Items from a data source:

※

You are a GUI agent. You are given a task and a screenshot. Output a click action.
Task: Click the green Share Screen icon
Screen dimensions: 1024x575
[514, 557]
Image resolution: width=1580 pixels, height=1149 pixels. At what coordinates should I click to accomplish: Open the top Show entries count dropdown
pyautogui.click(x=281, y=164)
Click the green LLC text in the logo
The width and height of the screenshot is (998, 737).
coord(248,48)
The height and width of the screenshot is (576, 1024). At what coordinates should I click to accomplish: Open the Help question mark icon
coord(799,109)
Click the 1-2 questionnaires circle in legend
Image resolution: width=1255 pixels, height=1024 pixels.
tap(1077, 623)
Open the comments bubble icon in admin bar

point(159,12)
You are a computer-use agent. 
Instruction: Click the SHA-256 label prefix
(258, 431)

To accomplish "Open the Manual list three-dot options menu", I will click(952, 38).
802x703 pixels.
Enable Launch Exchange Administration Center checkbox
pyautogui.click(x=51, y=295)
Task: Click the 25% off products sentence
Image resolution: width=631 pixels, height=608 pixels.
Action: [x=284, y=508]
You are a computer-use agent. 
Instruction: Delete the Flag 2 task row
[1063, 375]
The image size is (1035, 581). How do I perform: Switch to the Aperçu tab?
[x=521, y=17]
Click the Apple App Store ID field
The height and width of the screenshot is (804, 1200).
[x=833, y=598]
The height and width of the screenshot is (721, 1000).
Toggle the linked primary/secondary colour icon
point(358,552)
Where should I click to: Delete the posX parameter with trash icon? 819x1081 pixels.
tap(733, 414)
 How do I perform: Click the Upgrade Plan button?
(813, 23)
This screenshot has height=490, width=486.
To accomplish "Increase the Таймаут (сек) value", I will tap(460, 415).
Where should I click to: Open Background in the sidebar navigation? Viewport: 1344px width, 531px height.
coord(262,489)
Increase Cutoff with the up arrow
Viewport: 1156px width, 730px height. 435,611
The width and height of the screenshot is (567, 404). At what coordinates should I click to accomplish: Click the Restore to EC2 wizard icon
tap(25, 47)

※

__WORK INSTRUCTIONS__:
Please transcribe the records in full, keeping every word as it is.

__YOUR RESPONSE__:
You are a GUI agent. You are given a task and a screenshot. Output a click action.
Task: Click the green Share Screen icon
Screen dimensions: 1024x575
[514, 557]
Image resolution: width=1580 pixels, height=1149 pixels. At what coordinates should I click to accomplish: Open the top Show entries count dropdown
pyautogui.click(x=281, y=164)
Click the green LLC text in the logo
The width and height of the screenshot is (998, 737).
coord(248,48)
The height and width of the screenshot is (576, 1024). At what coordinates should I click to accomplish: Open the Help question mark icon
coord(799,109)
Click the 1-2 questionnaires circle in legend
Image resolution: width=1255 pixels, height=1024 pixels.
tap(1077, 623)
Open the comments bubble icon in admin bar

point(159,12)
You are a computer-use agent. 
Instruction: Click the SHA-256 label prefix
(258, 431)

To accomplish "Open the Manual list three-dot options menu", I will click(952, 38).
802x703 pixels.
Enable Launch Exchange Administration Center checkbox
pyautogui.click(x=51, y=295)
Task: Click the 25% off products sentence
Image resolution: width=631 pixels, height=608 pixels.
Action: [x=284, y=508]
You are a computer-use agent. 
Instruction: Delete the Flag 2 task row
[1063, 375]
The image size is (1035, 581). How do I perform: Switch to the Aperçu tab?
[x=521, y=17]
Click the Apple App Store ID field
The height and width of the screenshot is (804, 1200).
[x=833, y=598]
The height and width of the screenshot is (721, 1000).
Toggle the linked primary/secondary colour icon
point(358,552)
Where should I click to: Delete the posX parameter with trash icon? 819x1081 pixels.
tap(733, 414)
 How do I perform: Click the Upgrade Plan button?
(813, 23)
This screenshot has height=490, width=486.
To accomplish "Increase the Таймаут (сек) value", I will tap(460, 415).
Where should I click to: Open Background in the sidebar navigation? Viewport: 1344px width, 531px height.
coord(262,489)
Increase Cutoff with the up arrow
Viewport: 1156px width, 730px height. 435,611
The width and height of the screenshot is (567, 404). At what coordinates should I click to accomplish: Click the Restore to EC2 wizard icon
tap(25, 47)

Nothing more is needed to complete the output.